Singapore's global lead towards no net-carbon emissions
CLIMATE catastrophes make the urgent case for a coordinated response from governments, but global actions to cut rising carbon emissions remain thin on the ground. To get the support of advanced and developing countries alike, fears that robust climate action will hurt economic competitiveness - which are very real in these fraught times - need to be allayed.
That is why the International Monetary Fund's (IMF) proposal for setting a minimum price for carbon emissions across countries is so appealing. Yet to achieve a sharp drop in emissions, it needs to go hand-in-hand with a massive increase in green investment - in other words, a global price-and-invest approach that not only discourages polluting fuels but also encourages clean expenditures.

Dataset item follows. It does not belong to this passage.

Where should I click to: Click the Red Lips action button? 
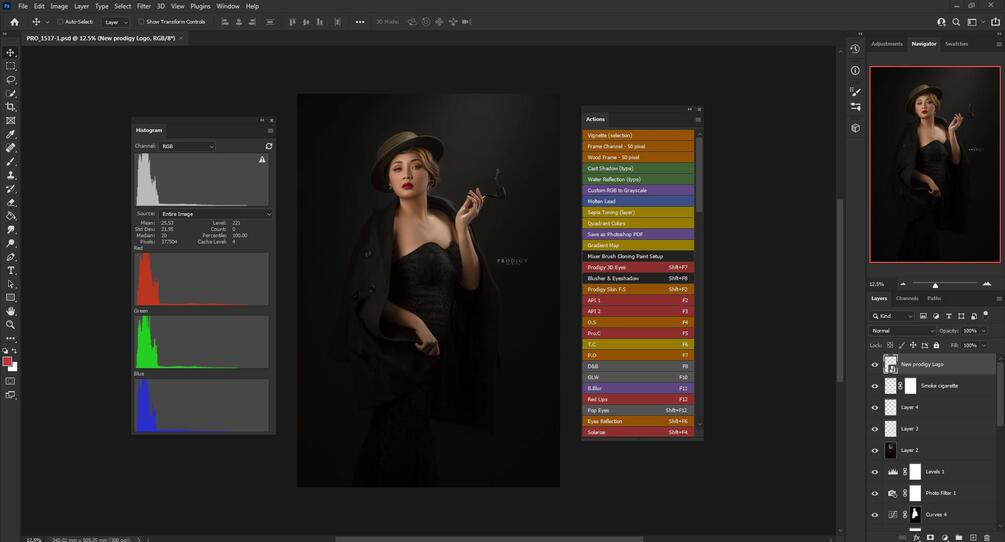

The stakes are very high for South-east Asia, among the most vulnerable regions to climate change and one seeing the biggest jump in greenhouse-gas emissions. Singapore contributes only around 0.1 per cent of global carbon emissions. Even so, because it has among the highest per-capita incomes in the world, a seat at the policy table, and much to gain from slowing climate change, it could be a powerful voice. Singapore has had a carbon tax since 2019, gaining experience valuable to others. The Republic also has set out a Green Plan 2030, a framework within which it could become a role model for a climate-smart economy.